WMT16 EN-DE Benchmark

(Vincent Nguyen) #1

In a recent paper (Sockeye a toolkit for NMT) some results were published for OpenNMT-Lua.

I would like to publish mine.

Corpus: CommonCrawl, Europarl, NewscommentaryV12, Rapid2016
6 epochs, 2 layers of size 512, encoder BRNN, Embeddings 256.
47.7M parameters
Newstest2017: 23.41

In section 4.3.1 of the Sockeye paper they take a 92.4M parameter model to show 19.70 for OpenNMT-Lua [Sockeye 23.18 / Marian 23.54 / Nematus 23.86]
Their setup: 20 epochs !! 1 layer 1000 / embeddings 500

Of course I am not using exactly their setup but the presentation is definitely misleading.

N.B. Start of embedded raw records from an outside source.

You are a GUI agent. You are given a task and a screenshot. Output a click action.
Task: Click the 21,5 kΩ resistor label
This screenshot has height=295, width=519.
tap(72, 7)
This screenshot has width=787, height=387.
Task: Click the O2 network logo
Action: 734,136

I will post more runs in this thread.

NB: we use an in-house very strong cleaning process which leads to retain only 4.1 M segments out of 5.5 M. This should not have a major impact, but just to outline that we used less data.

(Vincent Nguyen) #2

Second run.
2 layers of 1024, embeddings 256.
100.8M parameters
6 epochs (9 hours per epoch)
Newstest2017: 24.94

(Terence Lewis) #3

Interesting. I wonder what score you would get if you doubled the number of epochs.

(Vincent Nguyen) #4

Third run.
Same with embeddings 512, 121M Parameters.
Even though same ppl as previous run, Newstest2017: 24.67

@tel34 My point was just to make sure results reported by a few other papers were erroneous,
not to get the highest score possible, but indeed it’s already very competitive with published WMT
results without backtranslation.

(Vincent Nguyen) #5

Fourth run.
Slightly closer to the first exemple of the paper.
1 layer 1024, embeddings 512. 95.9M parameters.
For some reason I had to start the LR at 0.7 otherwise it diverged.
Newstest2017: 23.78

(Cong Duy Vu Hoang) #6

Hi Vincent,

Just a bit curious about your BLEU scores whether they are tokenised and case-sensitive? Thanks!

(Vincent Nguyen) #7

always cased NIST Bleu with mteval-13a.pl.
so I detokenize, and the tokenization is the one embedded in the NIST script.